Today's fish - Tilefish (甘鯛) pan-fried with the scales.  The fish itself was really nice and delicious, and the scales were so crispy and fragrant... but they did end up cutting my tongue a little... Served with a piece of deep-fried sesame tofu, sudachi (酢橘) foam, green scallion sauce and braised sherry sauce, a dipping sauce made with white miso, scallop and lemon.
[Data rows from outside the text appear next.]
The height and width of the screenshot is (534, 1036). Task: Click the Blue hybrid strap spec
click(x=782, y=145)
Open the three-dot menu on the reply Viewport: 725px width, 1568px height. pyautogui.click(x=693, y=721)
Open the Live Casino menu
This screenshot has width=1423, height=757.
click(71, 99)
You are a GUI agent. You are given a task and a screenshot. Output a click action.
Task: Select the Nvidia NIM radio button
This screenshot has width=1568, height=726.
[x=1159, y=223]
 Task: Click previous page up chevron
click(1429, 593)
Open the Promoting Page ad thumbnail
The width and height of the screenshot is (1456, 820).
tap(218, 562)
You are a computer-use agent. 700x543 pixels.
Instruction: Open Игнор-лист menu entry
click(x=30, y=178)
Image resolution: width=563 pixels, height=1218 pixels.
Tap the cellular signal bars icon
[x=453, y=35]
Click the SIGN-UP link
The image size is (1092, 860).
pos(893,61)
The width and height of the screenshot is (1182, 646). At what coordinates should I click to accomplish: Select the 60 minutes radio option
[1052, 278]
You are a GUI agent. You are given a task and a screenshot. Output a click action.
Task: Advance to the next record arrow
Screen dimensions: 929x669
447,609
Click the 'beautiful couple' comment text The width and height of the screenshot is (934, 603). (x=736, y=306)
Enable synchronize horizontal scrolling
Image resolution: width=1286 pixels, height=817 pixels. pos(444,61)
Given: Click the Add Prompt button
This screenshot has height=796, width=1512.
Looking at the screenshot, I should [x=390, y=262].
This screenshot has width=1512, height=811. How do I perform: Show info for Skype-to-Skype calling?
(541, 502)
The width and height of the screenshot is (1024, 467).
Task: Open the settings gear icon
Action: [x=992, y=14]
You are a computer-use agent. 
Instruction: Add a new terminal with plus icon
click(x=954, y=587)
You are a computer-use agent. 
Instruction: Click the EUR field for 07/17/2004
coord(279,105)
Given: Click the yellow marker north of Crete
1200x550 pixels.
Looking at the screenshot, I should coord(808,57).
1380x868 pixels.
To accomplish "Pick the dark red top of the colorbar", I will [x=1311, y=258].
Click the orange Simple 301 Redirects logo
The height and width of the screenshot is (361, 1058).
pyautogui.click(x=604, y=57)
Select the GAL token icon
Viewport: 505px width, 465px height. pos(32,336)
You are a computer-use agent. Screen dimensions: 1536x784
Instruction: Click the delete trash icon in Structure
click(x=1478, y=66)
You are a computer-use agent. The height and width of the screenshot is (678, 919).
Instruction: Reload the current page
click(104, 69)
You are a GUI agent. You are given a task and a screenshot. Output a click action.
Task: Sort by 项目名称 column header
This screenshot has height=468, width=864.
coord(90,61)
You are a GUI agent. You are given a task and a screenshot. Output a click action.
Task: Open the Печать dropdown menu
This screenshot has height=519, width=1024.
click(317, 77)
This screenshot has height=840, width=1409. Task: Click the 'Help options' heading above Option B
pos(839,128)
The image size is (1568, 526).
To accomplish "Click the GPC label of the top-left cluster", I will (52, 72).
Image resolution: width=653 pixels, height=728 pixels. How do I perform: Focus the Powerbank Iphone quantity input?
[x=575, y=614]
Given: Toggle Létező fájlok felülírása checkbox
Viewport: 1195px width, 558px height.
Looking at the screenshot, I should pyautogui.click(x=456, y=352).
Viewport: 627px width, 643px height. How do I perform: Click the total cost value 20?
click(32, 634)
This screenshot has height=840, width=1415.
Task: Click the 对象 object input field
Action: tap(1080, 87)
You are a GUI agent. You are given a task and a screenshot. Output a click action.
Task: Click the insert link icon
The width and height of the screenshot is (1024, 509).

The interesting green veggie is taro stem (芋茎), which revealed its porous structure for transporting liquids as I pulled it open.

When I asked the waiter about the taro stem, he gave me the name in Japanese and informed me that there was no direct English translation, as he had already looked it up on Wikipedia.  I was impressed.  How many waiters would go the extra mile to satisfy the curiosities of their clients?

"Sumi 2009" Hida beef - one more thing made with ash... the rump of Hida beef (飛騨牛) was cooked with the traditional French method of arroser, or basting the meat continuously with olive oil for an hour, with the oil at 80 degrees Celsius while maintaining the inside temperature at 55 degrees.  Once again we find the blackened leek powder, coating the beef and creating the look of a piece of charcoal.

Served with girolles, onion, green pepper and Bordelaise sauce.  The beef itself was very tender, but kinda chewy thanks to the cut of the meat.  Very interesting that the chef chose this particular cut...

We were encouraged to cleansed our palate with sake granité, frozen with liquid nitrogen.

Melon - very ripe and sweet Japanese melon, with white port jelly underneath and topped with white port foam.

White peach - Japanese white peach is in season, so this was very yummy.  The thin slices of peach were arranged over a layer of crème fraiche and sponge cake soaked in liqueur.  A splash of Jacquesson No. 733 completes the dessert.

The dessert cart that came in front of me had tons of tasty little treats, and it was hard to decide which ones to pick instead of yelling "I'll take everything!"

This was a great meal.  Very creative for sure, and I don't mind the molecular side one bit.  The chef is also very passionate about being environmentally sustainable and using ingredients from the forest, and I can appreciate people with real passion for the gifts of nature.